Gene-corrected human iPSC-derived cardiomyocytes and skeletal muscles reveal partial dystrophin Dp427 preservation and cardiac Dp116 expression in Duchenne muscular dystrophy

Abstract Background Duchenne muscular dystrophy (DMD) is a severe X-linked neuromuscular disease caused by mutations in the DMD gene, leading to the absence or dysfunction of dystrophin. While cardiac and skeletal muscles are both affected, tissue-specific differences in disease manifestation and dystrophin regulation remain poorly understood. Methods To investigate these differences, we established a human induced pluripotent stem cell (hiPSC) model of DMD from peripheral blood mononuclear cells (PBMC) of a patient carrying a splice-site mutation in intron 68 (c.9975-1G>T). An isogenic control line was generated via CRISPR/Cas9 correction. Both repaired and DMD hiPSCs were differentiated into cardiomyocytes (hiPSC-CMs) and skeletal muscle cells (hiPSC-SMs). Transcript and protein analyses were performed, along with functional assessment using microelectrode array. Results Transcript analysis revealed an in-frame deletion of two amino acids (Tyr3325 and Arg3326) due to skipping of the first six nucleotides of exon 69. Despite this, near full-length Dp427 was detected by western blot, along with expression of Dp116 in hiPSC-CMs. Dystrophin levels were preserved in DMD hiPSC-CMs but markedly reduced in hiPSC-SMs, suggesting tissue-specific regulation. Functional analysis showed altered β-adrenergic responsiveness in DMD hiPSC-CMs, with increased beating frequency and accelerated repolarization upon isoproterenol stimulation.
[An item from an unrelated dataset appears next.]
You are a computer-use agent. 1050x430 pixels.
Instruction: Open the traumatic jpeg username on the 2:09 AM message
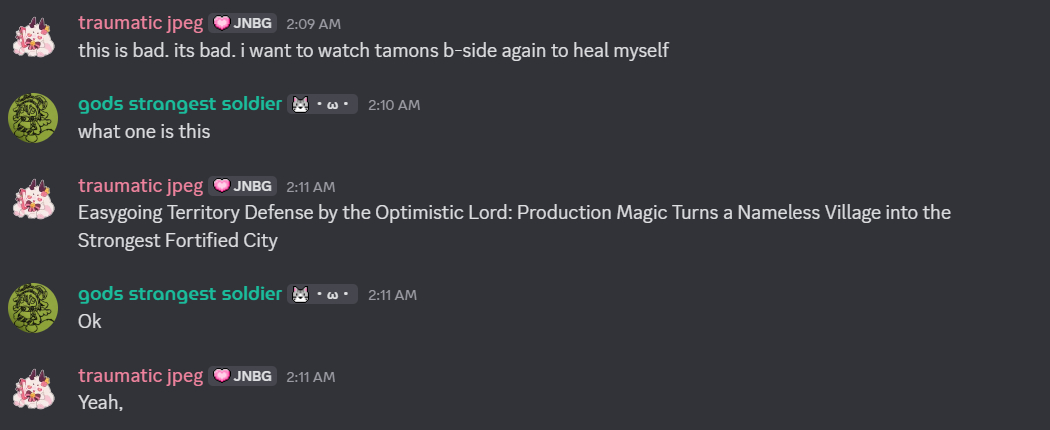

Conclusions Our study identifies a splice-site mutation that preserves high level of dystrophin expression in cardiac but reduced in skeletal muscle and reveals Dp116 expression in cardiomyocytes. These findings highlight the importance of tissue context in DMD and demonstrate the power of hiPSC-based systems for dissecting mutation-specific effects.